MOODY'S DOWNGRADES TELECOM NEW ZEALAND'S DEBT RATINGS - SENIOR UNSECURED TO A1, SENIOR SUBORDINATED TO A2; OUTLOOK STABLE
Sydney, December 17, 1999 -- Moody's Investors Service today downgraded Telecom Corporation of New Zealand Limited's ("TCNZ"), and its supported subsidiaries', senior unsecured ratings to A1 from Aa2 and its subordinated ratings to A2 from Aa3. This concludes the review for possible downgrade initiated on August 18, 1999. The commercial paper ratings of Prime-1 for TCNZ was not covered by this review. The ratings outlook is stable.
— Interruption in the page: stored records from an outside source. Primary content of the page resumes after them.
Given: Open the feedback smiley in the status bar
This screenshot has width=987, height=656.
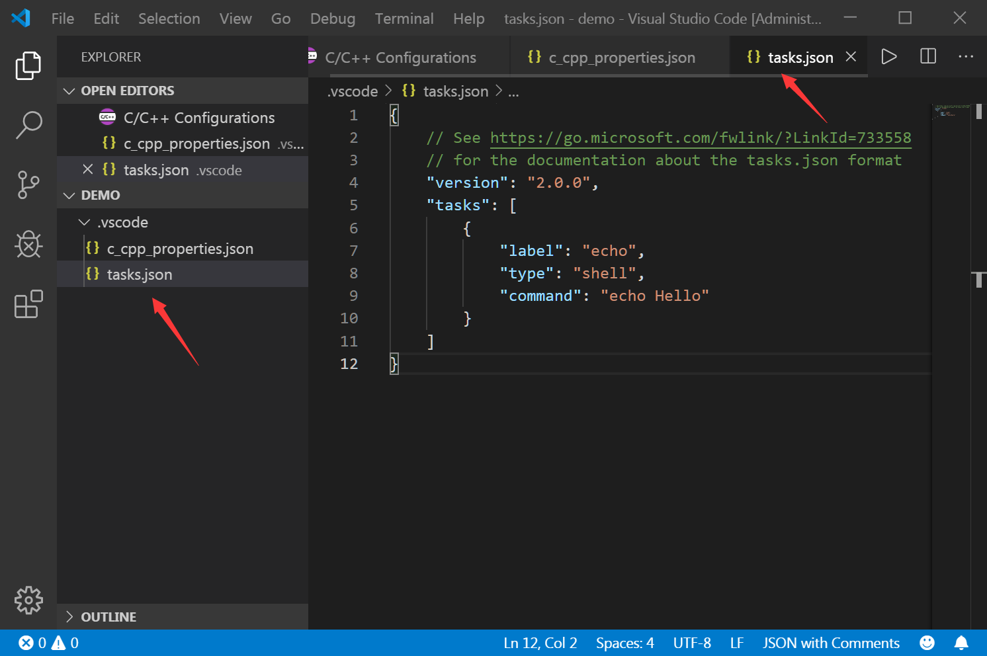Looking at the screenshot, I should click(x=927, y=642).
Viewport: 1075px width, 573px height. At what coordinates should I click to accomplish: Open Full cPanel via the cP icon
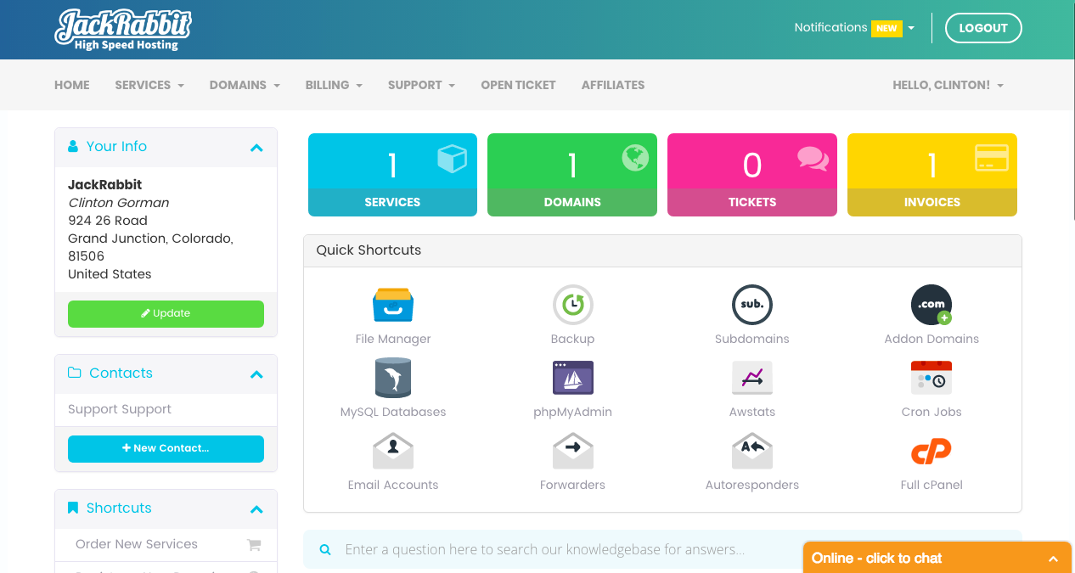[x=931, y=452]
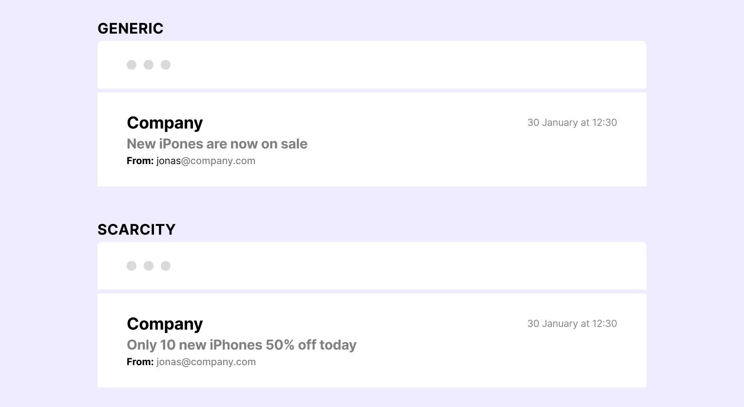Click the 30 January timestamp in the GENERIC email

572,123
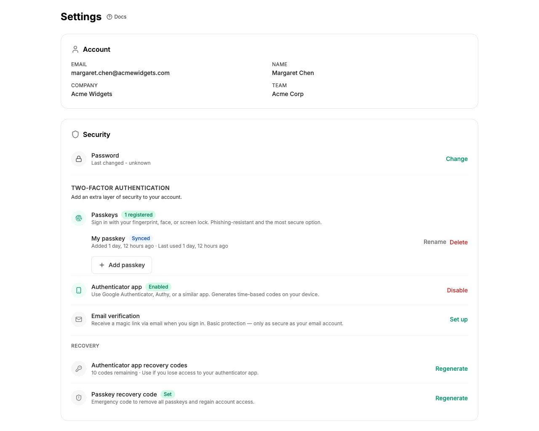
Task: Click the Add passkey button
Action: coord(122,265)
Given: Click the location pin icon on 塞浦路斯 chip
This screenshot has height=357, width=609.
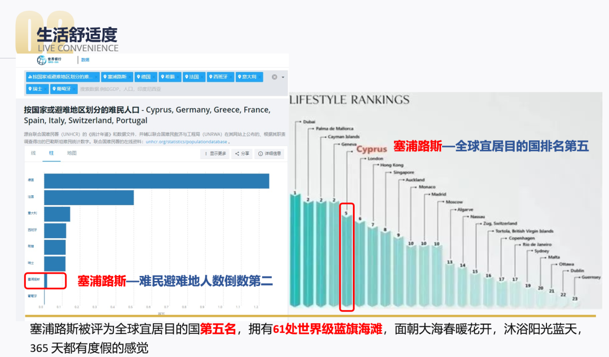Looking at the screenshot, I should (x=105, y=77).
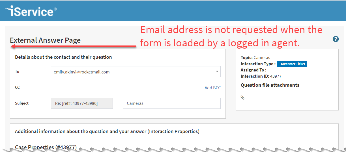Click into the CC input field
This screenshot has width=346, height=152.
[x=113, y=87]
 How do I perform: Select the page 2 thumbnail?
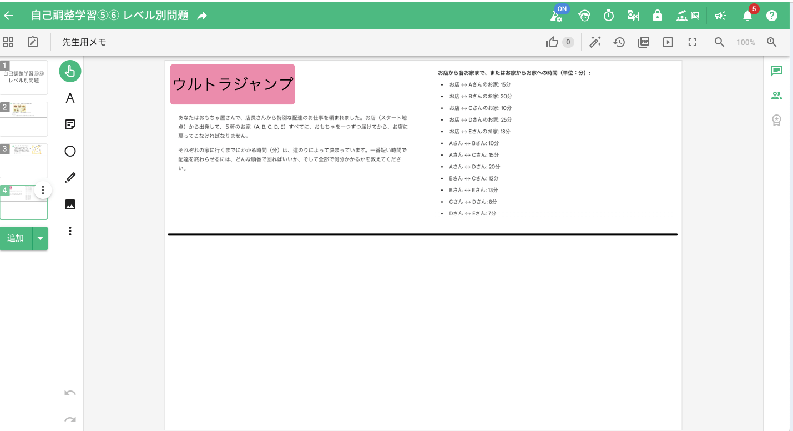[24, 118]
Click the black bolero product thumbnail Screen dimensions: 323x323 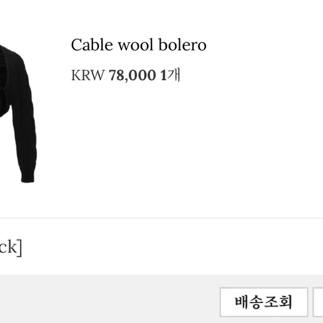tap(19, 114)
The ratings downgraded are:
Telecom Corporation of New Zealand Limited - issuer rating to A1 from Aa2
Telecom Corporation of New Zealand Limited - senior unsecured rating to A1 from Aa2
TCNZ Finance Limited (backed) - senior unsecured rating to A1 from Aa2
TCNZ Finance Limited (backed) - subordinated rating to A2 from Aa3
Telecom Corp. New Zealand O/S Finance Ltd. (backed) - senior unsecured domestic currency rating to A1 from Aa2
Telecom New Zealand Finance Limited (backed) - subordinated rating to A2 from Aa3
The downgrade considers the adverse changes in TCNZ's risk profile following the acquisition of a 78.2% stake in AAPT Limited (AAPT), an Australian telecommunications company. Moody's recognises that TCNZ, with its strong stable cash flows, can provide the support, if required, to expand and develop AAPT's assets. AAPT provides TCNZ with a platform for regional expansion, improving the potential to accelerate its revenue growth and create additional value for Trans-Tasman wireless and business services. Moody's notes, however, that TCNZ's operating risk is heightened in the short term as AAPT executes its business plan.
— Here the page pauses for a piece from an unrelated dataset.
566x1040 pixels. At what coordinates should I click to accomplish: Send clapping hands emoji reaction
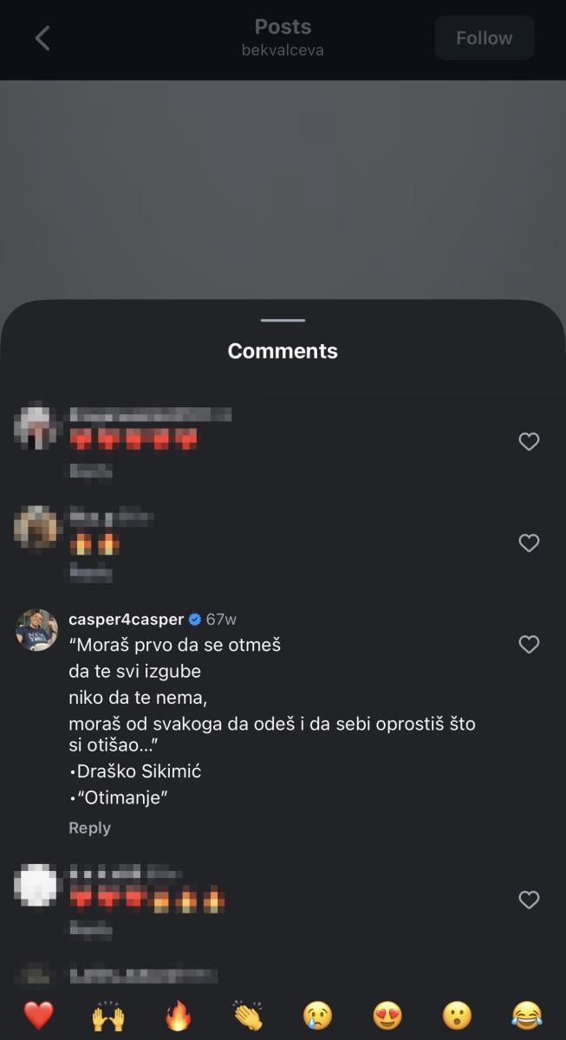248,1015
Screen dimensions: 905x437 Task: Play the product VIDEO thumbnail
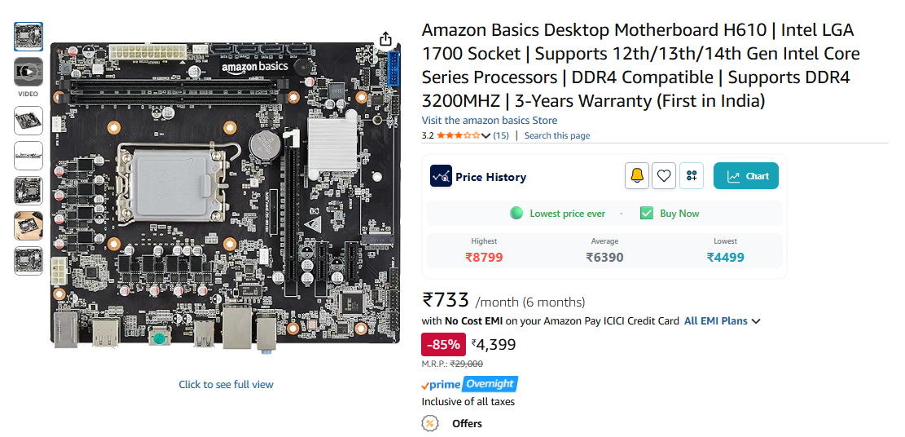pyautogui.click(x=29, y=72)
TCNZ primarily funded the NZ$1.56 billion acquisition through the drawdown of short term facilities. During the same period marketable securities have been realised, reducing the net increase in gross debt to approximately NZ$1.3 billion. Moody's expects TCNZ to replace the short-term debt with longer-term debt or debt-like instruments, thus carrying this higher debt burden for some time. The additional debt has significantly affected TCNZ's financial profile, with debt coverages weakening. Moody's expects that the combined EBITDA margin could be up to 15% lower than TCNZ's 1998/99 margin of 58%.
TCNZ has had, in recent years, a relatively weak coverage of retained cash flow (RCF) to debt (22% 1999) due to the high level of dividend payments. TCNZ has solid capex requirements in the next three years, which will negate the ability of the company to meaningfully reduce debt from RCF. Moody's considers that the capital notes in TCNZ's capital structure are debt-like and have been treated accordingly. The company appears likely to maintain dividend payments at, or about, their current level and does not intend, at present, to issue equity in order to alleviate financial leverage. This indicates that TCNZ is prepared to undertake greater risk in order to maintain equity-holder returns.
AAPT is the third largest telecommunications company in Australia, although its current market share is less than 5%. The company has developed niche markets in business services and resale of long distance and wireless. AAPT has been allocated wireless and LMDS spectrum and intends to build networks to utilise these assets. Moody's expects that AAPT will require significant capex over the next three years to cover the build-out of its networks. Additional capital will be required at AAPT given that operating cash flow will be insufficient to cover capex in this period. Moody's is concerned that a significant portion of this capital will be in the form of debt.
Despite the impact of the AAPT transaction, Moody's believes that TCNZ will continue to maintain a commanding position in its home market, and will continue to generate strong and predictable cash flows with a high quality network and a dynamic management team. The company has successfully transitioned its revenue base, taking advantage of growth in mobile (New Zealand penetration 27%, with expectations of 30% in the year 2000) and data services to more than offset falls in long distance revenues. Moody's noted that TCNZ had been successful in growing its revenue base during a period of significant downturn in the New Zealand economy. The successful deployment of the Southern Cross cable across the Pacific (50% owned by TCNZ) will enhance TCNZ's revenue base. The company is continually examining ways of reducing costs by outsourcing and is developing strategic alliances to improve its applications and content capabilities.
The stable outlook is predicated on Moody's expectation that management will be able to execute its current business plan, and that this plan provides flexibility for the company to adopt and innovate.
Telecom Corporation of New Zealand Limited, headquartered in Wellington, New Zealand, provides telecommunications services in New Zealand and Australia.